Over the past few years, I’ve spilled quite a bit of virtual ink covering the Toronto-born and-based singer/songwriter and JOVM Raffa Weyman, best known as RALPH. In 2015, Weyman quickly emerged into the national and international pop scene with her bittersweet, disco-inspired debut single “Trouble” in 2015. Weyman followed up with a series of attention-grabbing singles over the next handful of years that found the Canadian pop artist restlessly bouncing between different genres and styles, including the the country and western-tinged “Young Hearts Run Free” and the ambitious, radio friendly bop “Girl Next Door.”
After receiving an iHeartRadio’s Much Music Video Awards Best New Canadian Artist nomination, Weyman released her RALPH full-length debut, 2018’s A Good Girl. “I wrote ‘A Good Girl’ over the course of a year, maybe a little more…and a lot happened in that year,” Weyman explained in press notes at the time. “Because I use songwriting as a type of therapy and a way to explore my feelings, the songs naturally began to reflect everything that was happening in my life. Sometimes I was hurting, other times I was the one hurting someone else, and then to make it more complicated, sometimes I’d be both, like in the last song ‘Cereal’. The album name is a tongue in cheek way of reflecting upon the tracks and their stories, because they represent a multi-faceted character who is good hearted but makes mistakes – no one is ever one thing, we’re not good or bad and shouldn’t feel guilty about it. ”
The Toronto-based JOVM mainstay began this year with the launch of her own label, Rich Man Records, and the release the shimmering pop confection “Superbloom.” Continuing upon the momentum of “Superbloom,,” Weyman recently released a coquettish, house music-inspired cover of Jennifer Paige’s 1998 dance pop hit “Crush.” Centered around shimmering synth arpeggios and stuttering beats and an infectious hook, Weyman’s cover speeds up the pace a bit but while retaining the flirty and brash air of the original.

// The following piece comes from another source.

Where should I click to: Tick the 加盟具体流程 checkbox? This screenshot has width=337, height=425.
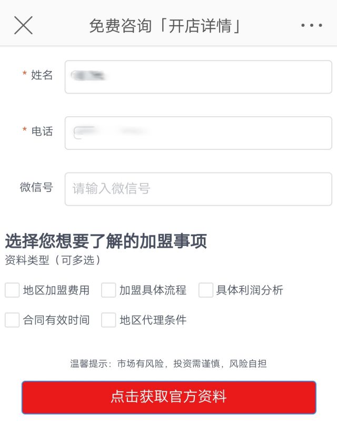coord(108,290)
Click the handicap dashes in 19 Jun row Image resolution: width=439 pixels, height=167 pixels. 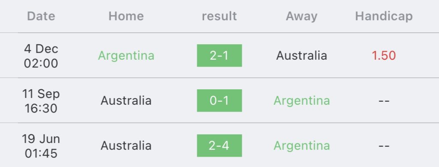pyautogui.click(x=384, y=146)
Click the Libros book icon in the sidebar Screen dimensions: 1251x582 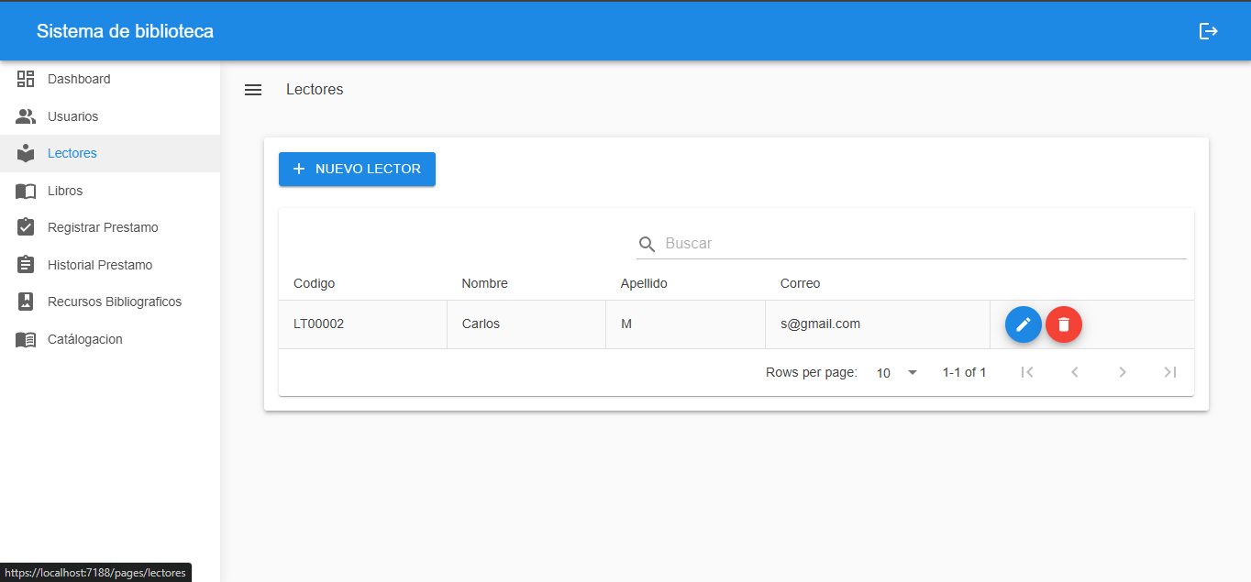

“I remember being a kid and being obsessed with this world of sweet female pop music. Mandy Moore, Robyn, The Cardigans. . . and ‘Crush’ by Jennifer Paige,” Weyman recalls i press notes. “I had a babysitter named Kelly who I idolized. She drove a blue convertible and chewed gum and would play ‘Crush’ in the car. The song made me feel cool and flirty and powerful, and years later, I wanted to try and recreate that feeling.”
Continuing her ongoing collaboration with Amika Cooper (a.k.a. blackpowerbarbie), the recently released, animated visual for “Crush” is an animated dose of feverish, Y2K-era nostalgia, as we see a pre-teen in her bedroom, drinking Ralph Crush soda, playing CDs on her boombox and flipping through magazines with her heroine, RALPH. The pre-teen has dreams of being as famous as her hero — if not more so. Throughout the video, there are brief moments of celestial imagery, which alludes to their previous collaboration together, “Gravity” while being a bit playful.
“The story behind the ‘Crush’ video is an ode to how magical it was to be a pre-teen in the early 2000s,” Amika Cooper explains. “I wanted to find a way to depict the kind of fever dream you would enter while sitting in your room, reading teen magazines and listening to your favorite pop stars and just being swept up in the fantasy of pop music. Listening to RALPH’s music always takes me back to that place, and I hoped this video would be the perfect opportunity to celebrate that.”